First, using race to correct for lower lung capacity ignores socioeconomic or environmental reasons for this decreased lung capacity. Often race issues are tied to socioeconomic differences and socioeconomic factors in lung capacity can also be connected to environmental explanations. Neighborhoods with lower socioeconomic status and high rates of minorities have also been shown to have higher rates of environmental pollution. Secondly, there is the issue of whether race should even be considered when taking this kind of medical measurement. When Braun interviewed physicians, they did not have a standardized way of determining race. Some physicians determined their patients’ race by looking at them and others asked patients to self-identify. Modern genomics show that there is more genetic variation within a race than there is between races, so using race as a biological concept seems even more flawed.

In the scene from Improvising Medicine, the doctors expect different things from the black man than from the white man and accordingly treat the two patients in different manners. However, juxtaposing Braun’s work on spirometers and race correction with Smedley and Smedley’s statistics on racial inequalities seems to create a sort of tension. Medical professionals are acknowledging how a certain minority group has worse health than others, but at the same time, they continue to be given worse care in the hospital. Race is one of the major factors in health care inequalities, and it would seem like acknowledging it would help fix this problem. Often, the first step to resolving an issue is addressing the issue and determining the roots of the problem.

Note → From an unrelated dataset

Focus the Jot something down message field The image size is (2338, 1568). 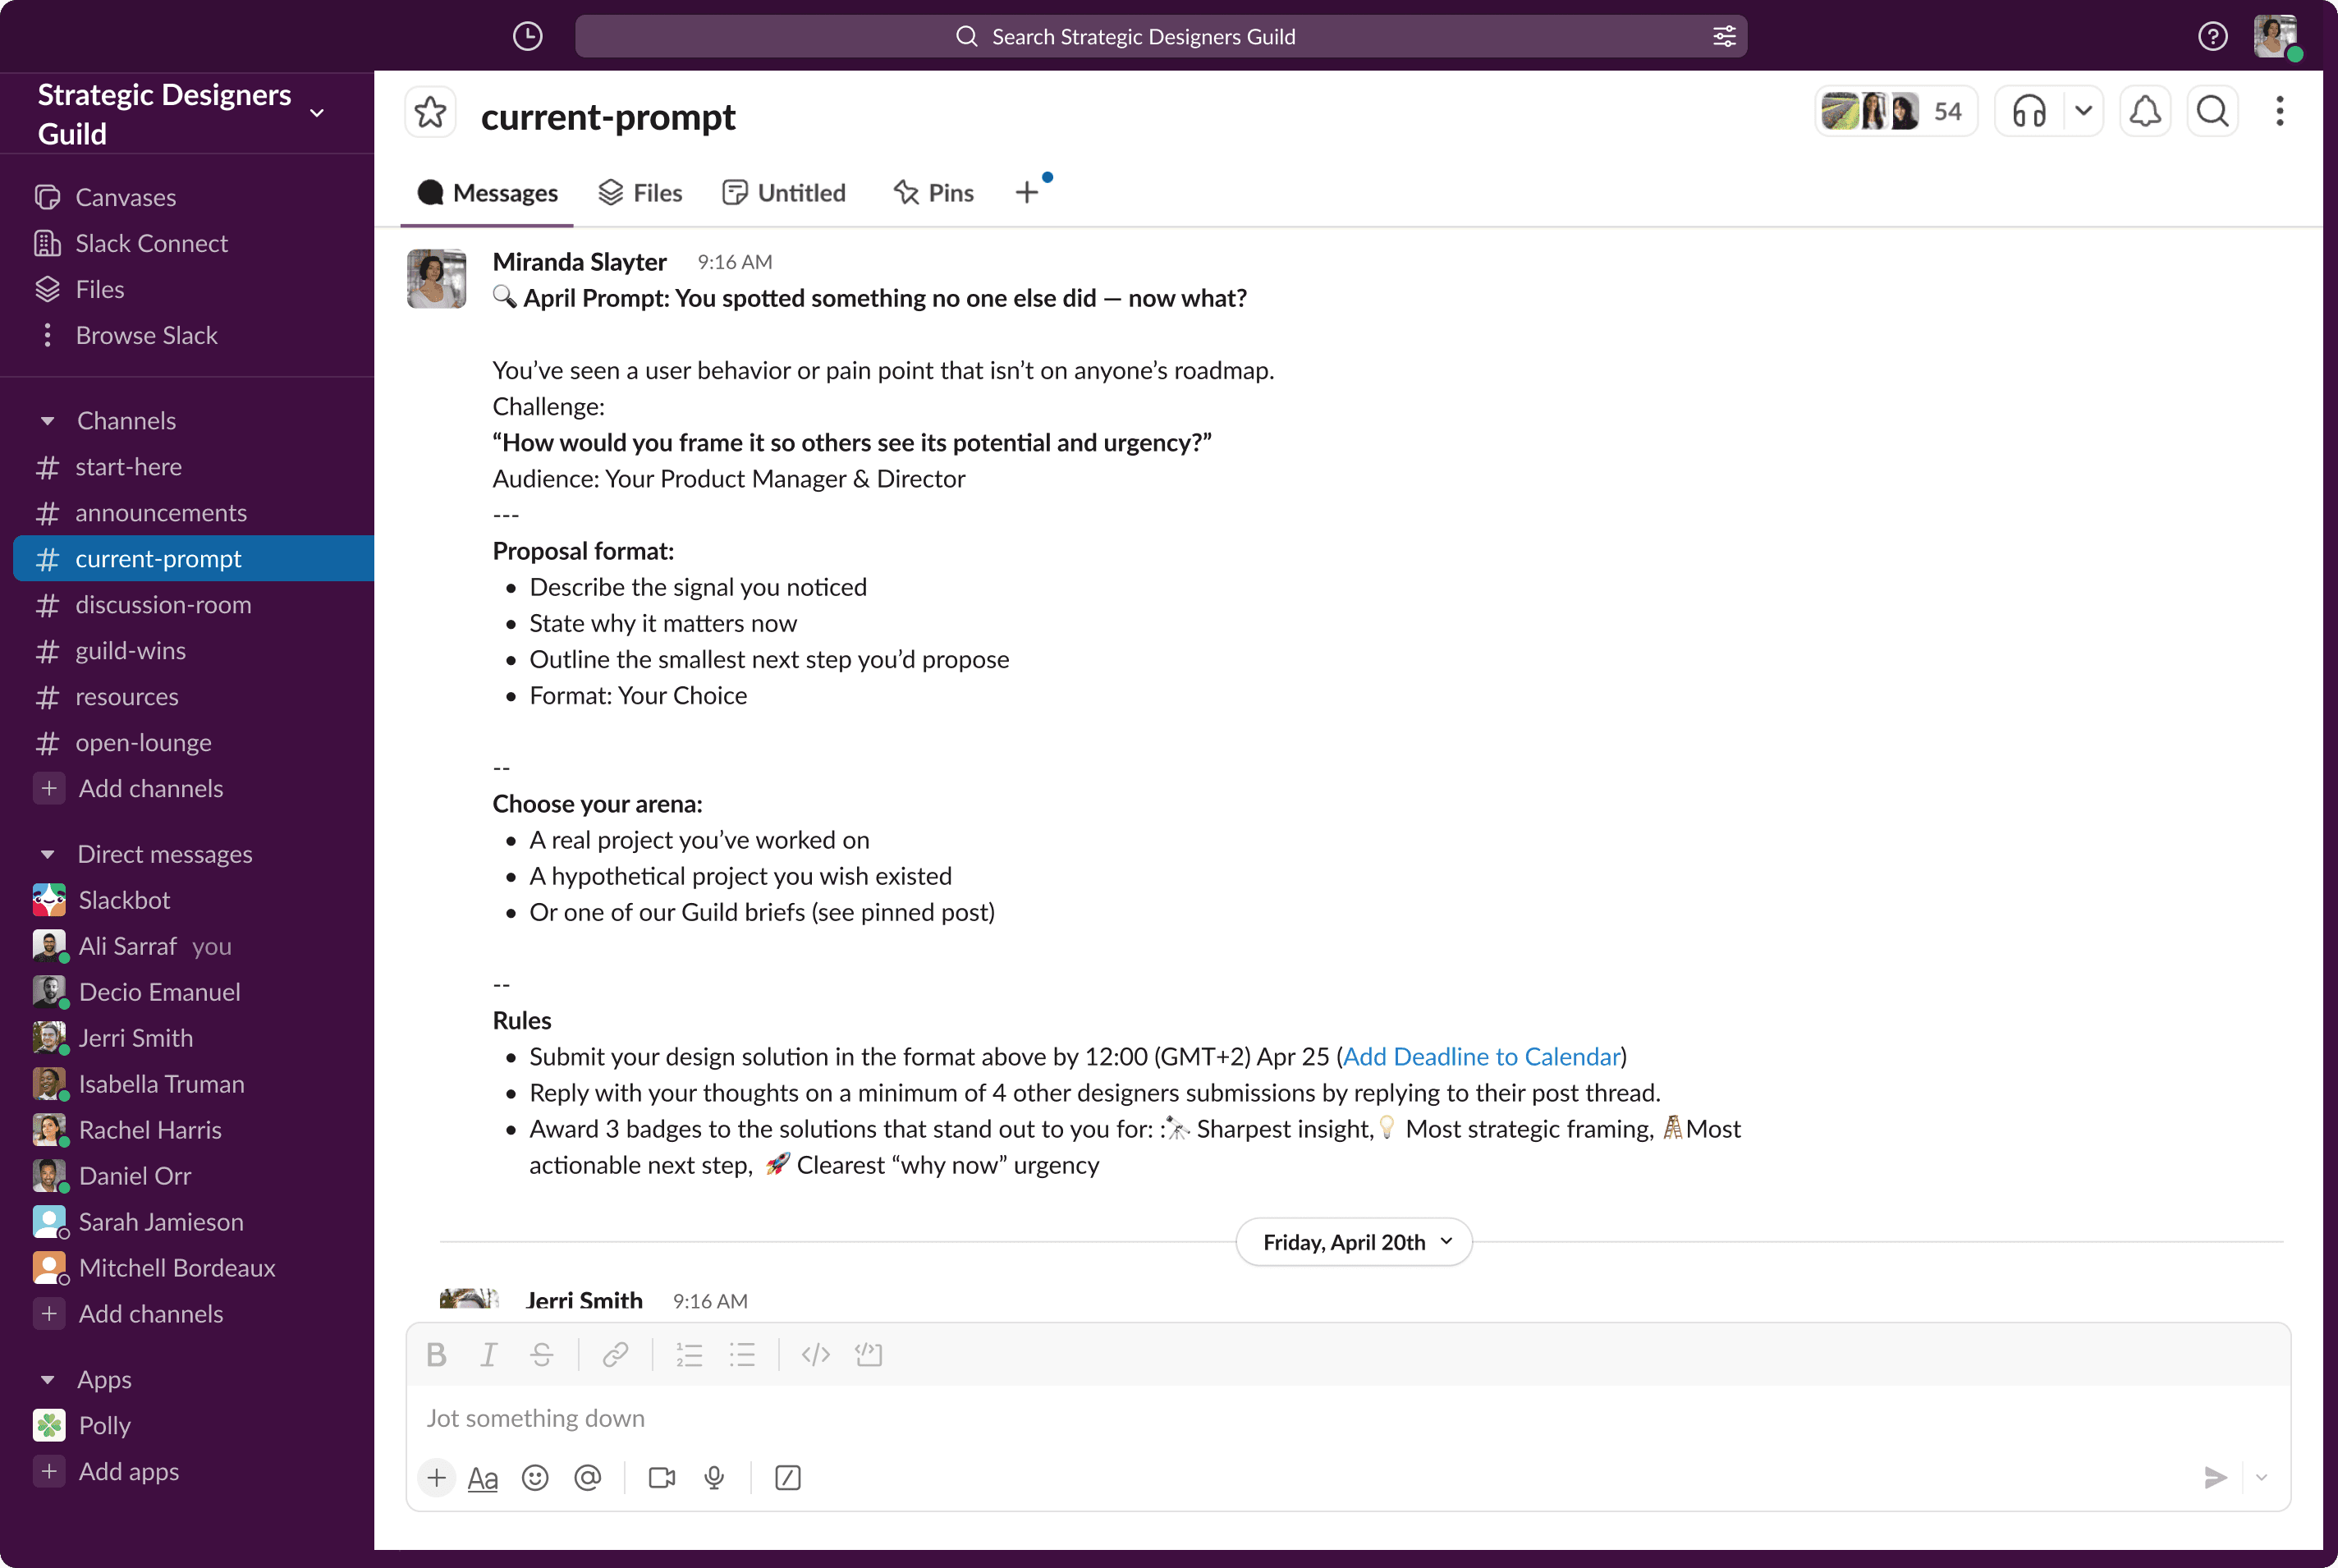[1348, 1418]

Nonetheless, the race correction of spirometers seems racist and unproductive in its current use.

It would be incredibly problematic if this type of race correction occurred globally and included other measures of health. Race correction could become a way of explaining structural violence and inequality produced by racial and socioeconomic factors, as well as becoming a method through which further inequalities were perpetuated through the decreased distribution of therapy or other medical interventions to these groups.

 

Discussion Questions:

  1. How do we move forward from simply acknowledging and naming racial inequalities in health to working to eliminate these inequalities (especially if simply making physicians aware of these inequalities doesn’t change anything)?
  2. If race is more of a social concept than a biological one, how productive is it to acknowledge race in terms of medical inequalities?
  3. How can race correction (and other similar viewpoints in the general public or in the medical community) be eliminated?
  4. Thinking about how “normal” is thought of differently (in relation to PTSD symptoms in Liberia, or classifying “normal” around the world), can race correction be justified if it shifts measurements towards the average value of the under-privileged community?

 

Sources:

Comaroff, Jean. 1997. “The Diseased Heart of Africa: Medicine, Colonialism, and the Black Body.” In Knowledge, Power and Practice, S. Lindenbaum, and M. Lock. University of California press, 305-29.

J. Livingston. 2012. Improvising Medicine: An African Oncology Ward in an Emerging Cancer Epidemic. Durham, N.C.: Duke University Press.

Shaban, H. 2014. “How Racism Creeps Into Medicine.” The Atlantic. [http://www.theatlantic.com/health/archive/2014/08/how-racism-creeps-into-medicine/378618/, accessed Sept 29, 2015].

Smedley A. and Smedley, B. 2005. Race as Biology is Fiction, Racism as a Social Problem is Real: Anthropological and Historical Perspectives on the Social Construction of Race. American Psychologist 60(1): 16-26.